NY Only: The estimated base salary range for this position is $160,000 to $190,000 at the time of posting.

The actual salary offered will depend on a variety of factors, including without limitation, the qualifications of the individual applicant for the position, years of relevant experience, level of education attained, certifications or other professional licenses held, and if applicable, the location in which the applicant lives and/or from which they will be performing the job. This role is exempt meaning it is not overtime pay eligible.

Privacy Notice

For information about how Simpson Thacher & Bartlett LLP collects and processes your personal information, please refer to our Privacy Notice available at https://www.stblaw.com/other/privacy-notice.

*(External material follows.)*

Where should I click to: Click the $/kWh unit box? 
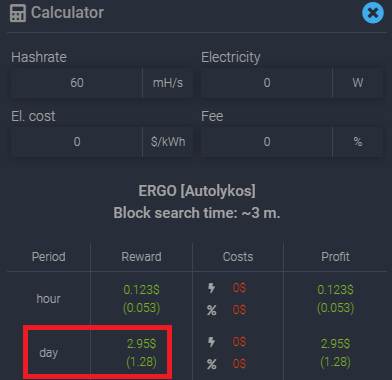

Simpson Thacher & Bartlett is committed to a collegial work environment in which all individuals are treated with respect and dignity. The Firm prohibits discrimination or harassment based upon race, color, religion, gender, gender identity or expression, age, national origin, citizenship status, disability, marital or partnership status, sexual orientation, veteran’s status or any other legally protected status. This Policy pertains to every aspect of an individual’s relationship with the Firm, including but not limited to recruitment, hiring, compensation, benefits, training and development, promotion, transfer, discipline, termination, and all other privileges, terms and conditions of employment.